Stored entries:
-------------------------

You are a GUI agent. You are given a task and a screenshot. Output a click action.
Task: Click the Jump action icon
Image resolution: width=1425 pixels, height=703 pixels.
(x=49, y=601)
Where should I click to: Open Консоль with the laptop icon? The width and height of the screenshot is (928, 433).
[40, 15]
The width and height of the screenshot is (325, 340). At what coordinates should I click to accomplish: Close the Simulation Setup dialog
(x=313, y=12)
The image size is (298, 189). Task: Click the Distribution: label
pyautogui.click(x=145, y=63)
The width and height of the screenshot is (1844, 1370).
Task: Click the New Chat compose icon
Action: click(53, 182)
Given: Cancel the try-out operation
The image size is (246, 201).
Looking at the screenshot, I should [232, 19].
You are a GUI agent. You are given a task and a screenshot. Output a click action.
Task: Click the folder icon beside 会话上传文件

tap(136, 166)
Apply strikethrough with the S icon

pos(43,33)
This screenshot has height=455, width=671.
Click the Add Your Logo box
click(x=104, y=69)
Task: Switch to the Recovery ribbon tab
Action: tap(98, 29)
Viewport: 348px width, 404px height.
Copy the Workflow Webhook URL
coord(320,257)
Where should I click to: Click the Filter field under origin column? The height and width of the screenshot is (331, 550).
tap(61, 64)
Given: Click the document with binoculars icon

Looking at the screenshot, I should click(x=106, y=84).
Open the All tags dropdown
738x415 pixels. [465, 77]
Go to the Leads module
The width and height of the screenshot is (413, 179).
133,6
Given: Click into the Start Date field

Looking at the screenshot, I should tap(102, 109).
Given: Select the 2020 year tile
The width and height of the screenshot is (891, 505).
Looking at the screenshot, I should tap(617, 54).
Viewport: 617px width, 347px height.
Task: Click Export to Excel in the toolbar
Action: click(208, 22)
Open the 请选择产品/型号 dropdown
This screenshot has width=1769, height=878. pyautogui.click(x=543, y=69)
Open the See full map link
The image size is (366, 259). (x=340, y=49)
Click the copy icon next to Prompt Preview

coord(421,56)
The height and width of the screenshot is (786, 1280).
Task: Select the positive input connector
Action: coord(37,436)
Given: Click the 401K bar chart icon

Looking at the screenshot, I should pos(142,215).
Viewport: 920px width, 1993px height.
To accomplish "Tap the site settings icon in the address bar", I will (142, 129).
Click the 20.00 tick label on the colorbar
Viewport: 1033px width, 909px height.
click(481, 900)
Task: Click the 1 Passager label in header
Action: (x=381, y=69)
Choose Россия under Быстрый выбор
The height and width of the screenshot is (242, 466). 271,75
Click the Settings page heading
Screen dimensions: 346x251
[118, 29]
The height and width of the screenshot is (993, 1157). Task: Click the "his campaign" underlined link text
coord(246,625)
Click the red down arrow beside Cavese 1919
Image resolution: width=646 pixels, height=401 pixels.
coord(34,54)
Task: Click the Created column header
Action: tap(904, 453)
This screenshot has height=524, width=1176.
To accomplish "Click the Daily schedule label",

-------------------------

§ Work to complete: Please reproduce all the rows above word for word, changing nothing.

§ Result below:
You are a GUI agent. You are given a task and a screenshot. Output a click action.
Task: Click the Jump action icon
Image resolution: width=1425 pixels, height=703 pixels.
(x=49, y=601)
Where should I click to: Open Консоль with the laptop icon? The width and height of the screenshot is (928, 433).
[40, 15]
The width and height of the screenshot is (325, 340). At what coordinates should I click to accomplish: Close the Simulation Setup dialog
(x=313, y=12)
The image size is (298, 189). Task: Click the Distribution: label
pyautogui.click(x=145, y=63)
The width and height of the screenshot is (1844, 1370).
Task: Click the New Chat compose icon
Action: click(53, 182)
Given: Cancel the try-out operation
The image size is (246, 201).
Looking at the screenshot, I should [232, 19].
You are a GUI agent. You are given a task and a screenshot. Output a click action.
Task: Click the folder icon beside 会话上传文件

tap(136, 166)
Apply strikethrough with the S icon

pos(43,33)
This screenshot has height=455, width=671.
Click the Add Your Logo box
click(x=104, y=69)
Task: Switch to the Recovery ribbon tab
Action: tap(98, 29)
Viewport: 348px width, 404px height.
Copy the Workflow Webhook URL
coord(320,257)
Where should I click to: Click the Filter field under origin column? The height and width of the screenshot is (331, 550).
tap(61, 64)
Given: Click the document with binoculars icon

Looking at the screenshot, I should click(x=106, y=84).
Open the All tags dropdown
738x415 pixels. [465, 77]
Go to the Leads module
The width and height of the screenshot is (413, 179).
133,6
Given: Click into the Start Date field

Looking at the screenshot, I should tap(102, 109).
Given: Select the 2020 year tile
The width and height of the screenshot is (891, 505).
Looking at the screenshot, I should tap(617, 54).
Viewport: 617px width, 347px height.
Task: Click Export to Excel in the toolbar
Action: click(208, 22)
Open the 请选择产品/型号 dropdown
This screenshot has width=1769, height=878. pyautogui.click(x=543, y=69)
Open the See full map link
The image size is (366, 259). (x=340, y=49)
Click the copy icon next to Prompt Preview

coord(421,56)
The height and width of the screenshot is (786, 1280).
Task: Select the positive input connector
Action: coord(37,436)
Given: Click the 401K bar chart icon

Looking at the screenshot, I should pos(142,215).
Viewport: 920px width, 1993px height.
To accomplish "Tap the site settings icon in the address bar", I will (142, 129).
Click the 20.00 tick label on the colorbar
Viewport: 1033px width, 909px height.
click(481, 900)
Task: Click the 1 Passager label in header
Action: (x=381, y=69)
Choose Россия under Быстрый выбор
The height and width of the screenshot is (242, 466). 271,75
Click the Settings page heading
Screen dimensions: 346x251
[118, 29]
The height and width of the screenshot is (993, 1157). Task: Click the "his campaign" underlined link text
coord(246,625)
Click the red down arrow beside Cavese 1919
Image resolution: width=646 pixels, height=401 pixels.
coord(34,54)
Task: Click the Created column header
Action: tap(904, 453)
This screenshot has height=524, width=1176.
To accomplish "Click the Daily schedule label",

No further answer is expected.